Androulla Vassiliou wants to work with the European Investment Bank to provide guarantees to banks for loans to cultural and creative industries

EU Commissioner Androulla Vassiliou, responsible for education, culture, multilingualism and youth, is proposing to set up a guarantee fund to support Europe’s cultural and creative industries.

Speaking to the European Parliament’s Committee for Education and Culture at a sitting in Brussels on Wednesday (June 15), Vassiliou said that she wanted to work with the European Investment Bank to provide guarantees to banks for loans to cultural and creative industries.

“These guarantees would partially cover loans which are used by the end beneficiary as working capital or investment,” she said.

“These industries face structural problems that demand European solutions,” Vassiliou observed. “They operate in a fragmented market and suffer from under-investment. A number of obstacles make it hard to access finance: the intangible nature of their assets, the uncertain commercial success of individual products, and the banks’ lack of expertise in the evaluation of cultural projects.”

At the same time, she stressed in the exchange of views with members of the Culture and Education Committee that such a financial instrument would “not be to detriment of either Culture or MEDIA [Programmes]”.

She explained that the European Commission would be unveiling its proposals for its Multi-Annual Financial Framework for the period after 2012. “It is then that we shall finalise the architecture of our programmes [such as a future MEDIA Programme] which we intend to do probably in October or November,” Vassiliou declared. “Only then can our proposals for the programmes be adopted.”

Vassiliou reiterated her intention that there will be one single framework programme – or umbrella – for culture “but with individual strands for Culture, for MEDIA and, if we have extra funds, for the scheme for cultural and creative industries. Once more: the Culture Programme and the MEDIA Programme will have autonomy and their own budget.”

“I am confident that I will secure increased funding for our programmes and this is my priority,” Vassiliou declared.

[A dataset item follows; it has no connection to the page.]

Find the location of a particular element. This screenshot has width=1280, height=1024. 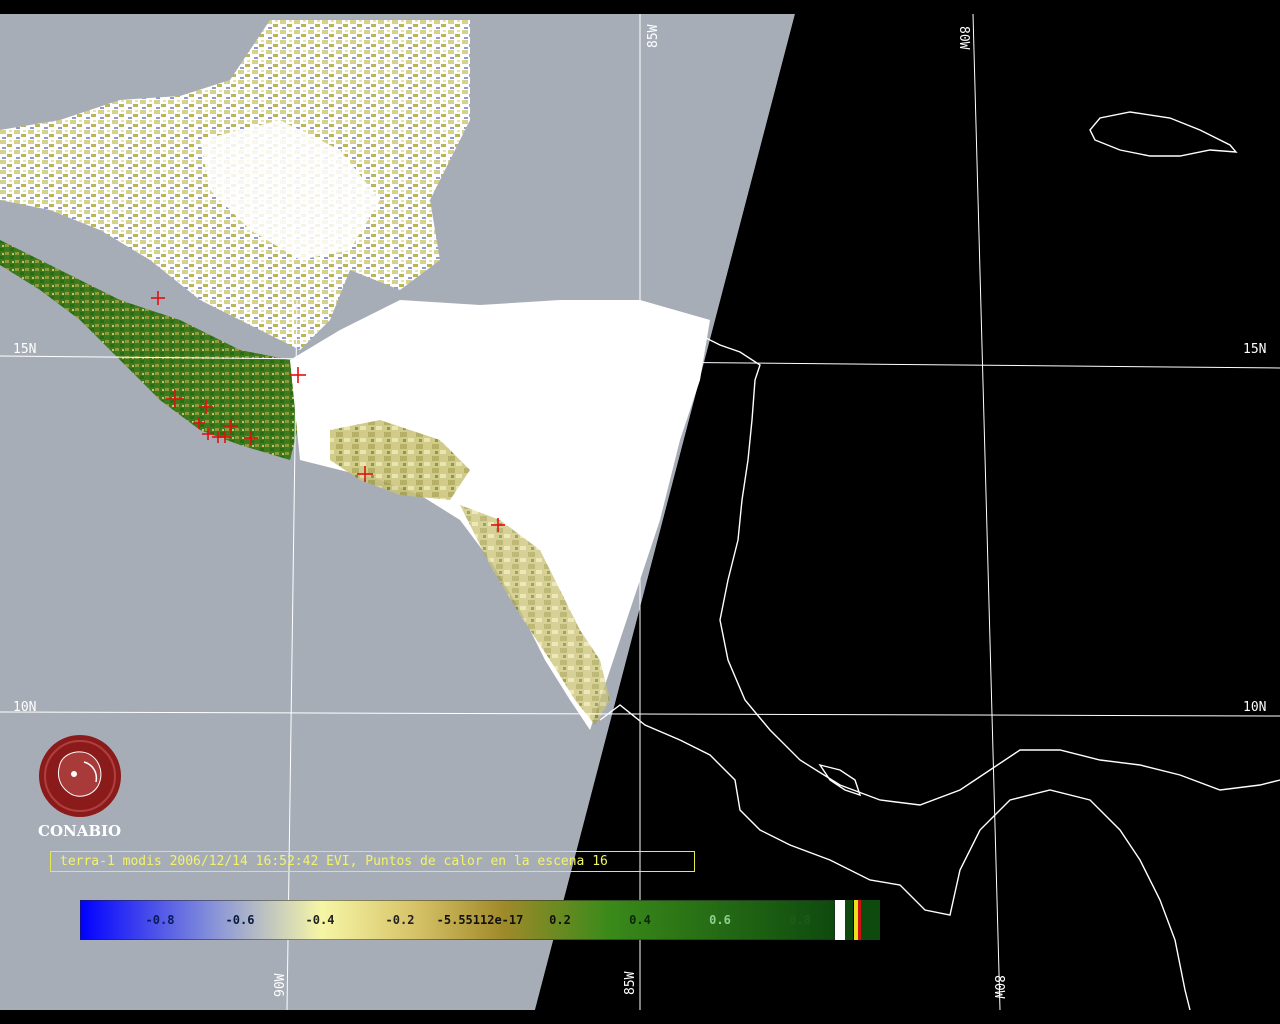

colorbar-tick-label: 0.4 is located at coordinates (640, 920).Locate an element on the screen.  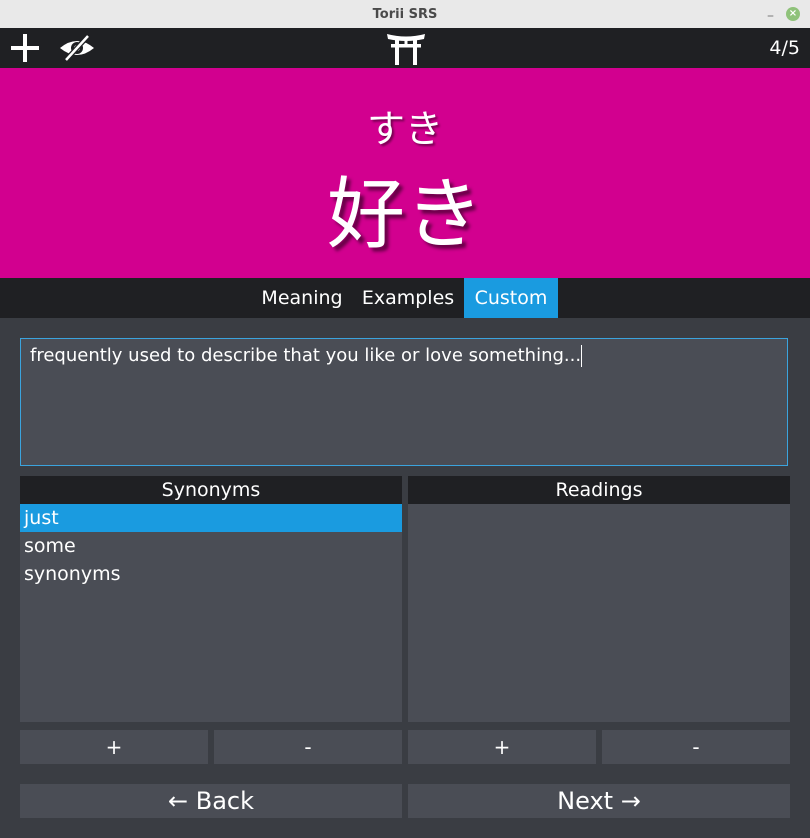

However, the Commissioner’s plan to combine the Culture and MEDIA Programmes under an umbrella called Creative Europe is still drawing criticism from certain quarters.

Only last month, the European Film Agency Directors (EFAD) said it was “deeply concerned” that this plan “puts at risk the inextricable link between cultural and industrial targets which has characterised the MEDIA Programme and which has led to its success. Hence, the Programme could not only lose its specific but also the dedicated financial resources, crucial for the ongoing adaptation to technological and market developments.”

The grouping of European film funders concluded that “the MEDIA ‘brand’, the specific programme structure, and its dedicated budget should be kept.”